We're having a tough time with people signing up for AI notetaking services like read.ai and otter.ai. These tools are automatically joining our meetings, which goes against our company policies. Despite getting approval to start blocking them, we can't seem to fully remove them from our meetings. We've already deleted enterprise app registrations in Entra and blocked users from registering these apps. Although we've put restrictions in Teams, the apps keep coming back. I'm looking for effective solutions to completely eliminate these AI notetakers from our meetings.
12 Answers
If the notetakers are coming from externals, you might need to think about blocking all external invites to meetings. Hopefully, it doesn’t come to that.
In the Teams admin center, you can prevent users from adding third-party apps. Just ensure the settings reflect that no one can use them.
Are these users joining meetings externally? Possibly, read.ai is allowed in a partner tenant, which could explain its presence.
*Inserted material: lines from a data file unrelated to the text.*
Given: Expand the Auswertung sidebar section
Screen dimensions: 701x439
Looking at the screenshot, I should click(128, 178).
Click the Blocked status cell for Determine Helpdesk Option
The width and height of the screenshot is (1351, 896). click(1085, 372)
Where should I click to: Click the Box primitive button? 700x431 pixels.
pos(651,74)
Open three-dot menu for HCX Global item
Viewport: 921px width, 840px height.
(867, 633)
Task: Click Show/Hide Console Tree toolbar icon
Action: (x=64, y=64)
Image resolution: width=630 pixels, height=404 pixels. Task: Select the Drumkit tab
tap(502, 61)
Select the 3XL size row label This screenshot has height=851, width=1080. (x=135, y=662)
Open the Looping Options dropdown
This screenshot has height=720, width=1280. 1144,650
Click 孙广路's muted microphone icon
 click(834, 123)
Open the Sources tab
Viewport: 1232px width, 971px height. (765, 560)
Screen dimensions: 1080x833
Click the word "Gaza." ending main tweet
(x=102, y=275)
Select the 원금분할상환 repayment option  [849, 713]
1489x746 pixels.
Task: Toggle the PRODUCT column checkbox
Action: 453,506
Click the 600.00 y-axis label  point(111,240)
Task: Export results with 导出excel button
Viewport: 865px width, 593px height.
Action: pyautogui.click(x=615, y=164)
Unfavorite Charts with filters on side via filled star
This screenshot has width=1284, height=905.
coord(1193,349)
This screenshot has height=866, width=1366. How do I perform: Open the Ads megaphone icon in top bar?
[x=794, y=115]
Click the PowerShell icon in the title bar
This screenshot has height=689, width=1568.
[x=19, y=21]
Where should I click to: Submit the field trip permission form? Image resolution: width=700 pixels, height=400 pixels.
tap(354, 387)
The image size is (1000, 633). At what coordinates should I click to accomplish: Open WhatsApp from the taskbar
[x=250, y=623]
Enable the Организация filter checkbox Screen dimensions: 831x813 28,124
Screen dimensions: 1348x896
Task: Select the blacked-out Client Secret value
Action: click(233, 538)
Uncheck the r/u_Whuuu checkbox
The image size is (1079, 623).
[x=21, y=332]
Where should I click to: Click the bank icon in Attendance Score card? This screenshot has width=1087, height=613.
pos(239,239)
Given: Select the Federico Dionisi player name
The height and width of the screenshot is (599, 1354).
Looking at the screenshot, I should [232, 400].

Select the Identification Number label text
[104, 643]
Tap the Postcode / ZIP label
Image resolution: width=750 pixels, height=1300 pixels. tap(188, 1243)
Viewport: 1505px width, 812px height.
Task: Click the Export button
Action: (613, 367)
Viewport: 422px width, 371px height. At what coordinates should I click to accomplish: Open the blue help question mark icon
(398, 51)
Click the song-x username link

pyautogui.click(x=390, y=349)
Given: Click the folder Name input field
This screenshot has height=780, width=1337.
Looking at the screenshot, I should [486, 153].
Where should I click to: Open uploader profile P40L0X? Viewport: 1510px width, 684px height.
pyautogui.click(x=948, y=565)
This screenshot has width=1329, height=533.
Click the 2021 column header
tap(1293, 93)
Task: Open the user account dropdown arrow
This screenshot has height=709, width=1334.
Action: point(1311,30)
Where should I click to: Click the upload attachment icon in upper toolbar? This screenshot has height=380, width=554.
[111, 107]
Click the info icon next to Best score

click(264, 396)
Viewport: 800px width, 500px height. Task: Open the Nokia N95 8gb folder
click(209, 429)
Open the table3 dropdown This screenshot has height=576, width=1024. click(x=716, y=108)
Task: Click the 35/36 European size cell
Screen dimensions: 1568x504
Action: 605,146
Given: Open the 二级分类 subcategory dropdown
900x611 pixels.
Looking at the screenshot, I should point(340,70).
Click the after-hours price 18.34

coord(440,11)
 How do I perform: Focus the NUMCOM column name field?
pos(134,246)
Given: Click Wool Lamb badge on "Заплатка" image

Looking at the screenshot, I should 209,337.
If this is a people issue, it might help to have their managers step in and clarify that using unapproved tools during meetings isn’t okay. Most need to understand that sensitive information is discussed, and these tools aren’t trustworthy.
Consider using captcha challenges for anyone trying to join meetings as an anonymous or unverified external user. That’s one way to prevent bots from barging in.
The tricky part is that these AI notetakers join as regular attendees, making it tough to keep them away unless you lock the lobby. Changing from a passcode system to a waiting room where the host admits participants can help with that.
Yep, we switched to a waiting room setup too. It adds a layer of control, but you still need to block those apps at the tenant level.
I've had a chat about this with several people, and honestly, they get irritated when they can't just zone out and wait for AI summaries. But ultimately, management made the call to block those tools.
A potential issue could be that users are using OAuth to connect third-party apps. You should enable admin consent to stop these external apps from accessing company data and remove any that aren't approved. This is crucial since many unknown or even harmful apps could be lurking around. Check out the options in Microsoft Entra for ensuring tighter security!
Glad we tackled this default setting years ago before it spiraled out of control.
We did the app block requiring admin consent a while back, and it really helped keep unnecessary apps out.
To completely block these apps, you’ll want to disallow apps in Azure altogether. We require all apps to get admin approval, which has been pivotal for us.
We’ve enforced that too. It was a turning point that led to stricter controls, but somehow those AI tools are still sneaking in.
We recently implemented captcha for all attendees in Teams, and it really cut down on unauthorized entries.
We took a different route by adopting an AI notetaker that aligns with our data privacy standards. Now we use enterprise solutions that don’t allow shadow IT of risky external tools, and it’s been a game changer.
You have a few options here: 1. Use a secure browser solution. 2. Look into extensions that minimize such issues. 3. If you have a SASE solution, ensure you have controls that block unauthorized traffic. You mentioned existing app restrictions, so look into how the users are connecting to these apps.
Don’t forget to check browser extensions. After a meeting, read.ai might send reports indicating who invited them. You can take action against those users. Also, otter.ai shows who the notetaker is, so that’s a clue too.
Seems confusing because they already show as available for no one.